━━━━━ SUPPLIED ENTRIES ━━━━━
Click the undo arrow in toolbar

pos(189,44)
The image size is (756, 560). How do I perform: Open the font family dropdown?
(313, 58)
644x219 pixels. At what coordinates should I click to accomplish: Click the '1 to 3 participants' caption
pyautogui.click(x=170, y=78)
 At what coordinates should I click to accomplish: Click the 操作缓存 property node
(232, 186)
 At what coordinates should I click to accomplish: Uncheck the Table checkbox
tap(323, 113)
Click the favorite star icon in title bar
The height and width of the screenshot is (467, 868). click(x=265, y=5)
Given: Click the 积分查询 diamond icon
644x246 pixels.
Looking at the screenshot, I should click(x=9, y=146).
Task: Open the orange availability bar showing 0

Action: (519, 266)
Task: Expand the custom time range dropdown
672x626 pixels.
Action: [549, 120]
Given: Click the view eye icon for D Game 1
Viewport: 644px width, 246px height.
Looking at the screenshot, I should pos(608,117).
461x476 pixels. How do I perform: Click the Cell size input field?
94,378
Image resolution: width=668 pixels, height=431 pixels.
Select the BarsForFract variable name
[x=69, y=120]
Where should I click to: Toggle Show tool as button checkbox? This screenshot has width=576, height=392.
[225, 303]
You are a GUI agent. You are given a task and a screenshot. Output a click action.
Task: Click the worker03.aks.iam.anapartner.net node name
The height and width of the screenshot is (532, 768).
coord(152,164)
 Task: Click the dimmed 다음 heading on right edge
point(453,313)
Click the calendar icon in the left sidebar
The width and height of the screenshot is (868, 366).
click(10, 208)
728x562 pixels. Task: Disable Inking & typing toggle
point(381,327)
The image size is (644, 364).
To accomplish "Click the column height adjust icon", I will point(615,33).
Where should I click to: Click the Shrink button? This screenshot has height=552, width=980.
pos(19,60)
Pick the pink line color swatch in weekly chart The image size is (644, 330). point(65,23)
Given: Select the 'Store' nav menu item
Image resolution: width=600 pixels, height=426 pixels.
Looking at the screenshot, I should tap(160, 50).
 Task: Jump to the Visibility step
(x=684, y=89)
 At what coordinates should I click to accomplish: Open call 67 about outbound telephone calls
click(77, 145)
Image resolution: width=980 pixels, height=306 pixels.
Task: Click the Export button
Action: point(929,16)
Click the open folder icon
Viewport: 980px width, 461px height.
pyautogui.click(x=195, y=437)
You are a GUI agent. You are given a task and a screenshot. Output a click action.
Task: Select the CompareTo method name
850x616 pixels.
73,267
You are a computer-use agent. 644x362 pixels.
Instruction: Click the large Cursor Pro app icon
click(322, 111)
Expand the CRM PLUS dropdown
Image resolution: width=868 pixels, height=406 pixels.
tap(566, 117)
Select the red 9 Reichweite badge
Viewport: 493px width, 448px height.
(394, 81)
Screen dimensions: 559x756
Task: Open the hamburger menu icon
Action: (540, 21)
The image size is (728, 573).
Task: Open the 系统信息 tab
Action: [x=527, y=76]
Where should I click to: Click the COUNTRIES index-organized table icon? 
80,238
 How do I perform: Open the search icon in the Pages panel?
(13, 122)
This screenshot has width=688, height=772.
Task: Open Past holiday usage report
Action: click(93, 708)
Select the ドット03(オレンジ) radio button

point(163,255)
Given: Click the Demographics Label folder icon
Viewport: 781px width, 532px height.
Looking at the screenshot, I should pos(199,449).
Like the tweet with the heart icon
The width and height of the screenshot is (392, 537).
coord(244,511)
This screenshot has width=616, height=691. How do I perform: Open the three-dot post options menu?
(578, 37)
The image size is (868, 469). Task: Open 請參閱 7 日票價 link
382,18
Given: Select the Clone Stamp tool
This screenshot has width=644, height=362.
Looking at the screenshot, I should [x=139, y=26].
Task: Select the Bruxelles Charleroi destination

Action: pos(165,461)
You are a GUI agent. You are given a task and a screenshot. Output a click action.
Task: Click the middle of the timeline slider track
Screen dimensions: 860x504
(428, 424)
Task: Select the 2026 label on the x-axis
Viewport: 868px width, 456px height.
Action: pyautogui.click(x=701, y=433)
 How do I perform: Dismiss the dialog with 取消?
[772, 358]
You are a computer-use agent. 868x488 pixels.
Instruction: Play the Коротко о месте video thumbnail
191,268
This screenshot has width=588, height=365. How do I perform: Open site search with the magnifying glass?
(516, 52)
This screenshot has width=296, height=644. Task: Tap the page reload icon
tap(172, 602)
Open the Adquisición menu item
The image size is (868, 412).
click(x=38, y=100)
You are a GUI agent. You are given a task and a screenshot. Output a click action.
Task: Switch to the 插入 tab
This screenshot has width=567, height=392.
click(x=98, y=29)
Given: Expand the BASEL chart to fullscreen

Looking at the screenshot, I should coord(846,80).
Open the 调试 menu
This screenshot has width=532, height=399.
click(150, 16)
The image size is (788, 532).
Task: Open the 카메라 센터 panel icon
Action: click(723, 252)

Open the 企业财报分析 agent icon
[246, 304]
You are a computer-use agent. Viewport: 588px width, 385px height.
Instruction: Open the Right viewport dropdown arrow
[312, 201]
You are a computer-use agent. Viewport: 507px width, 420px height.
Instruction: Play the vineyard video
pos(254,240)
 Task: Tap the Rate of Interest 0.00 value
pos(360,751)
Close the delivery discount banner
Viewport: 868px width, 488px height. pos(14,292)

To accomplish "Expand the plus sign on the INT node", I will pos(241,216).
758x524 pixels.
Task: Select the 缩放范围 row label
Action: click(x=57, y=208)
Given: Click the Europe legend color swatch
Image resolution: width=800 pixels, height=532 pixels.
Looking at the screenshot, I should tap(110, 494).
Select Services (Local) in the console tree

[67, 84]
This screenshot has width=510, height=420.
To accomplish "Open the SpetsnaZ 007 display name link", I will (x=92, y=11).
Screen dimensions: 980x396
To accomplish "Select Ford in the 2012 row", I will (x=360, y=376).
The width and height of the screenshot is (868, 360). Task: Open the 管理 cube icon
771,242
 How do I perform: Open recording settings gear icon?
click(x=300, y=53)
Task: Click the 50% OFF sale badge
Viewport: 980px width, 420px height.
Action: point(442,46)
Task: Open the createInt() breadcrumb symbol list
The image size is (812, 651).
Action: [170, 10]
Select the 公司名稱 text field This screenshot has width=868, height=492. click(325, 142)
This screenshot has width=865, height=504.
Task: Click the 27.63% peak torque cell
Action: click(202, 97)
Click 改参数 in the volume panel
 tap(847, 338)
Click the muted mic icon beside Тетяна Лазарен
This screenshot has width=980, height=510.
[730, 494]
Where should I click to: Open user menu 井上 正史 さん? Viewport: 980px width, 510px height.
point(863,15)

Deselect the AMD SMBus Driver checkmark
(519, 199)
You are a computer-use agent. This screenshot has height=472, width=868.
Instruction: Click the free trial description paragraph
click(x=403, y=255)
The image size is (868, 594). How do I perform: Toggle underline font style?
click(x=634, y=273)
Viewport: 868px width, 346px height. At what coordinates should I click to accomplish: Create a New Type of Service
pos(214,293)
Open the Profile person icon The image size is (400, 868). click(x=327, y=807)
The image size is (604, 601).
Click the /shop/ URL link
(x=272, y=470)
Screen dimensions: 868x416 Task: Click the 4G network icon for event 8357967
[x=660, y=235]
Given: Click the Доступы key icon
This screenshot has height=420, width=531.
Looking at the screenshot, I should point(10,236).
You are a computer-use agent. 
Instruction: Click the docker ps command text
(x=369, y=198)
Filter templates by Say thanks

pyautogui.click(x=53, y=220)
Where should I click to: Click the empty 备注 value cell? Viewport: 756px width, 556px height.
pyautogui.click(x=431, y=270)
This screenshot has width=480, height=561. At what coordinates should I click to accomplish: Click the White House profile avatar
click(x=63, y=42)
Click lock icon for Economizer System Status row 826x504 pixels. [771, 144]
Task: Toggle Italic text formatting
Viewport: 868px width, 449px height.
━━━━━
The data above needs to be given again exactly, with no line left out.

* RESPONSE:
Click the undo arrow in toolbar

pos(189,44)
The image size is (756, 560). How do I perform: Open the font family dropdown?
(313, 58)
644x219 pixels. At what coordinates should I click to accomplish: Click the '1 to 3 participants' caption
pyautogui.click(x=170, y=78)
 At what coordinates should I click to accomplish: Click the 操作缓存 property node
(232, 186)
 At what coordinates should I click to accomplish: Uncheck the Table checkbox
tap(323, 113)
Click the favorite star icon in title bar
The height and width of the screenshot is (467, 868). click(x=265, y=5)
Given: Click the 积分查询 diamond icon
644x246 pixels.
Looking at the screenshot, I should click(x=9, y=146).
Task: Open the orange availability bar showing 0

Action: (519, 266)
Task: Expand the custom time range dropdown
672x626 pixels.
Action: [549, 120]
Given: Click the view eye icon for D Game 1
Viewport: 644px width, 246px height.
Looking at the screenshot, I should pos(608,117).
461x476 pixels. How do I perform: Click the Cell size input field?
94,378
Image resolution: width=668 pixels, height=431 pixels.
Select the BarsForFract variable name
[x=69, y=120]
Where should I click to: Toggle Show tool as button checkbox? This screenshot has width=576, height=392.
[225, 303]
You are a GUI agent. You are given a task and a screenshot. Output a click action.
Task: Click the worker03.aks.iam.anapartner.net node name
The height and width of the screenshot is (532, 768).
coord(152,164)
 Task: Click the dimmed 다음 heading on right edge
point(453,313)
Click the calendar icon in the left sidebar
The width and height of the screenshot is (868, 366).
click(10, 208)
728x562 pixels. Task: Disable Inking & typing toggle
point(381,327)
The image size is (644, 364).
To accomplish "Click the column height adjust icon", I will point(615,33).
Where should I click to: Click the Shrink button? This screenshot has height=552, width=980.
pos(19,60)
Pick the pink line color swatch in weekly chart The image size is (644, 330). point(65,23)
Given: Select the 'Store' nav menu item
Image resolution: width=600 pixels, height=426 pixels.
Looking at the screenshot, I should tap(160, 50).
 Task: Jump to the Visibility step
(x=684, y=89)
 At what coordinates should I click to accomplish: Open call 67 about outbound telephone calls
click(77, 145)
Image resolution: width=980 pixels, height=306 pixels.
Task: Click the Export button
Action: point(929,16)
Click the open folder icon
Viewport: 980px width, 461px height.
pyautogui.click(x=195, y=437)
You are a GUI agent. You are given a task and a screenshot. Output a click action.
Task: Select the CompareTo method name
850x616 pixels.
73,267
You are a computer-use agent. 644x362 pixels.
Instruction: Click the large Cursor Pro app icon
click(322, 111)
Expand the CRM PLUS dropdown
Image resolution: width=868 pixels, height=406 pixels.
tap(566, 117)
Select the red 9 Reichweite badge
Viewport: 493px width, 448px height.
(394, 81)
Screen dimensions: 559x756
Task: Open the hamburger menu icon
Action: (540, 21)
The image size is (728, 573).
Task: Open the 系统信息 tab
Action: [x=527, y=76]
Where should I click to: Click the COUNTRIES index-organized table icon? 
80,238
 How do I perform: Open the search icon in the Pages panel?
(13, 122)
This screenshot has width=688, height=772.
Task: Open Past holiday usage report
Action: click(93, 708)
Select the ドット03(オレンジ) radio button

point(163,255)
Given: Click the Demographics Label folder icon
Viewport: 781px width, 532px height.
Looking at the screenshot, I should pos(199,449).
Like the tweet with the heart icon
The width and height of the screenshot is (392, 537).
coord(244,511)
This screenshot has width=616, height=691. How do I perform: Open the three-dot post options menu?
(578, 37)
The image size is (868, 469). Task: Open 請參閱 7 日票價 link
382,18
Given: Select the Clone Stamp tool
This screenshot has width=644, height=362.
Looking at the screenshot, I should [x=139, y=26].
Task: Select the Bruxelles Charleroi destination

Action: pos(165,461)
You are a GUI agent. You are given a task and a screenshot. Output a click action.
Task: Click the middle of the timeline slider track
Screen dimensions: 860x504
(428, 424)
Task: Select the 2026 label on the x-axis
Viewport: 868px width, 456px height.
Action: pyautogui.click(x=701, y=433)
 How do I perform: Dismiss the dialog with 取消?
[772, 358]
You are a computer-use agent. 868x488 pixels.
Instruction: Play the Коротко о месте video thumbnail
191,268
This screenshot has width=588, height=365. How do I perform: Open site search with the magnifying glass?
(516, 52)
This screenshot has width=296, height=644. Task: Tap the page reload icon
tap(172, 602)
Open the Adquisición menu item
The image size is (868, 412).
click(x=38, y=100)
You are a GUI agent. You are given a task and a screenshot. Output a click action.
Task: Switch to the 插入 tab
This screenshot has width=567, height=392.
click(x=98, y=29)
Given: Expand the BASEL chart to fullscreen

Looking at the screenshot, I should coord(846,80).
Open the 调试 menu
This screenshot has width=532, height=399.
click(150, 16)
The image size is (788, 532).
Task: Open the 카메라 센터 panel icon
Action: click(723, 252)

Open the 企业财报分析 agent icon
[246, 304]
You are a computer-use agent. Viewport: 588px width, 385px height.
Instruction: Open the Right viewport dropdown arrow
[312, 201]
You are a computer-use agent. Viewport: 507px width, 420px height.
Instruction: Play the vineyard video
pos(254,240)
 Task: Tap the Rate of Interest 0.00 value
pos(360,751)
Close the delivery discount banner
Viewport: 868px width, 488px height. pos(14,292)

To accomplish "Expand the plus sign on the INT node", I will pos(241,216).
758x524 pixels.
Task: Select the 缩放范围 row label
Action: click(x=57, y=208)
Given: Click the Europe legend color swatch
Image resolution: width=800 pixels, height=532 pixels.
Looking at the screenshot, I should tap(110, 494).
Select Services (Local) in the console tree

[67, 84]
This screenshot has width=510, height=420.
To accomplish "Open the SpetsnaZ 007 display name link", I will (x=92, y=11).
Screen dimensions: 980x396
To accomplish "Select Ford in the 2012 row", I will (x=360, y=376).
The width and height of the screenshot is (868, 360). Task: Open the 管理 cube icon
771,242
 How do I perform: Open recording settings gear icon?
click(x=300, y=53)
Task: Click the 50% OFF sale badge
Viewport: 980px width, 420px height.
Action: point(442,46)
Task: Open the createInt() breadcrumb symbol list
The image size is (812, 651).
Action: [170, 10]
Select the 公司名稱 text field This screenshot has width=868, height=492. click(325, 142)
This screenshot has width=865, height=504.
Task: Click the 27.63% peak torque cell
Action: click(202, 97)
Click 改参数 in the volume panel
 tap(847, 338)
Click the muted mic icon beside Тетяна Лазарен
This screenshot has width=980, height=510.
[730, 494]
Where should I click to: Open user menu 井上 正史 さん? Viewport: 980px width, 510px height.
point(863,15)

Deselect the AMD SMBus Driver checkmark
(519, 199)
You are a computer-use agent. This screenshot has height=472, width=868.
Instruction: Click the free trial description paragraph
click(x=403, y=255)
The image size is (868, 594). How do I perform: Toggle underline font style?
click(x=634, y=273)
Viewport: 868px width, 346px height. At what coordinates should I click to accomplish: Create a New Type of Service
pos(214,293)
Open the Profile person icon The image size is (400, 868). click(x=327, y=807)
The image size is (604, 601).
Click the /shop/ URL link
(x=272, y=470)
Screen dimensions: 868x416 Task: Click the 4G network icon for event 8357967
[x=660, y=235]
Given: Click the Доступы key icon
This screenshot has height=420, width=531.
Looking at the screenshot, I should point(10,236).
You are a computer-use agent. 
Instruction: Click the docker ps command text
(x=369, y=198)
Filter templates by Say thanks

pyautogui.click(x=53, y=220)
Where should I click to: Click the empty 备注 value cell? Viewport: 756px width, 556px height.
pyautogui.click(x=431, y=270)
This screenshot has width=480, height=561. At what coordinates should I click to accomplish: Click the White House profile avatar
click(x=63, y=42)
Click lock icon for Economizer System Status row 826x504 pixels. [771, 144]
Task: Toggle Italic text formatting
Viewport: 868px width, 449px height.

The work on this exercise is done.